Exercise 3.1
The t-statistics computed on Table 3.4 are computed individually for each coefficient since they are independent variables. Accordingly, there are 4 null hypotheses that we are testing:
- H_0 for "TV": in the presence of Radio and Newspaper ads (and in addition to the intercept), there is no relationship between TV and Sales;
- H_0 for "Radio": in the presence of TV and Newspaper ads (and in addition to the intercept), there is no relationship between Radio and Sales;
- H_0 for "Newspaper": in the presence of TV and Radio ads (and in addition to the intercept), there is no relationship between Newspaper and Sales;
- H_0 for the intercept: in the absence of TV, Radio and Newspaper ads, Sales are zero;
versus the 4 corresponding alternative hypotheses:
H_a: There is some relationship between TV/Radio/Newspaper and Sales, or Sales are non-zero in the absence of the other variables.

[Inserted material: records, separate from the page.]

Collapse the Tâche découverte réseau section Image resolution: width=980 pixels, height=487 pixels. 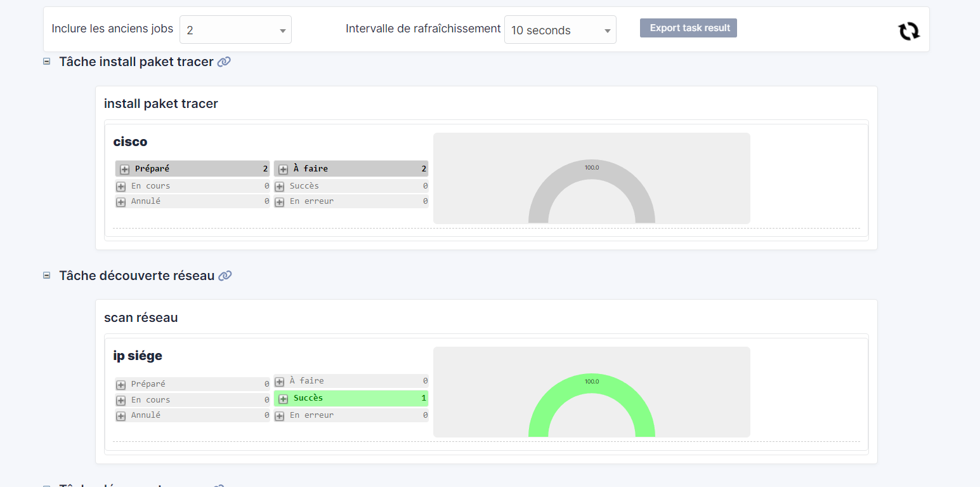[x=46, y=275]

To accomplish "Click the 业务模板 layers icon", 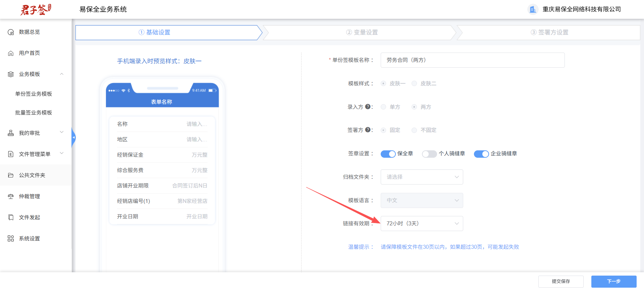I will (x=11, y=74).
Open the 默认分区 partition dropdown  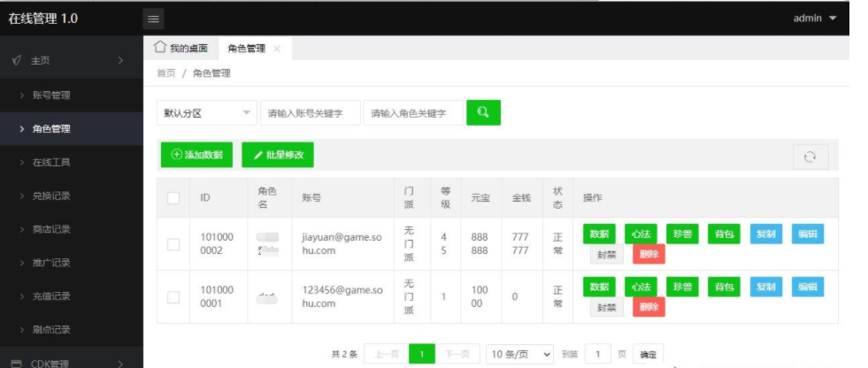coord(206,113)
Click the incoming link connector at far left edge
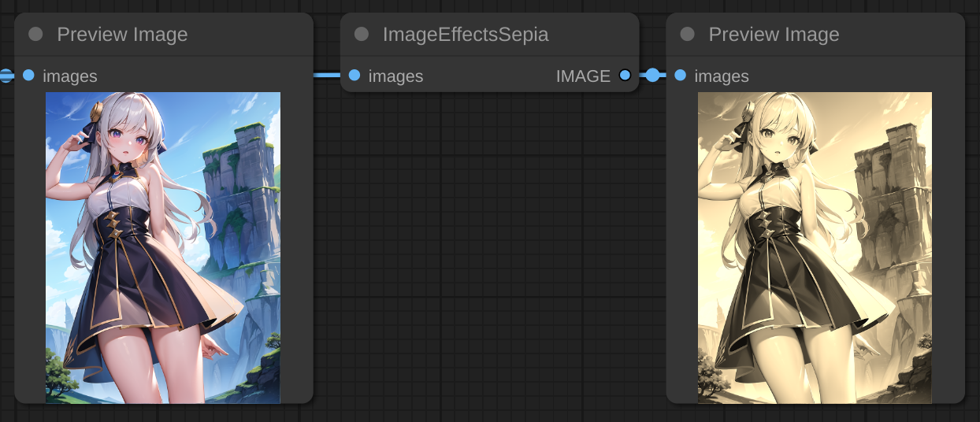 6,76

Mathematically, this can be written as
H_0: \beta_i=0, for i = 0,1,2,3,
versus the 4 corresponding alternative hypotheses
H_a: \beta_i\neq0, for i = 0,1,2,3.
As can been seen on Table 3.4 (and below with Python), for all the variables the p-value is practically zero, except for Newspaper for which it is very high, namely .86, much larger than the typical confidence levels, 0.05, 0.01 and 0.001. Given the t-statistics and the p-values we can reject the null hypothesis for the intercept, TV and Radio, but not for Newspaper.
This means that we can conclude that there is a relationship between TV and Sales, and between Radio and Sales. Also rejecting \beta_0=0, allows us to conclude that in the absence of TV, Radio and Newspaper, Sales are non-zero. Not being able to reject the null hypothesis \beta_{Newspaper}=0, suggests that there is indeed no relationship between Newspaper and Sales, in the presence of TV and Radio.
Additional comment
At a 5% p-value, there would be a 19% chance of having one appear as significant out of 3 variables, even if there was no relationship for all of them.
(1-.95^4)
Auxiliary calculations
import pandas as pd
import statsmodels.api as sm
df = pd.read_csv('../data/Advertising.csv')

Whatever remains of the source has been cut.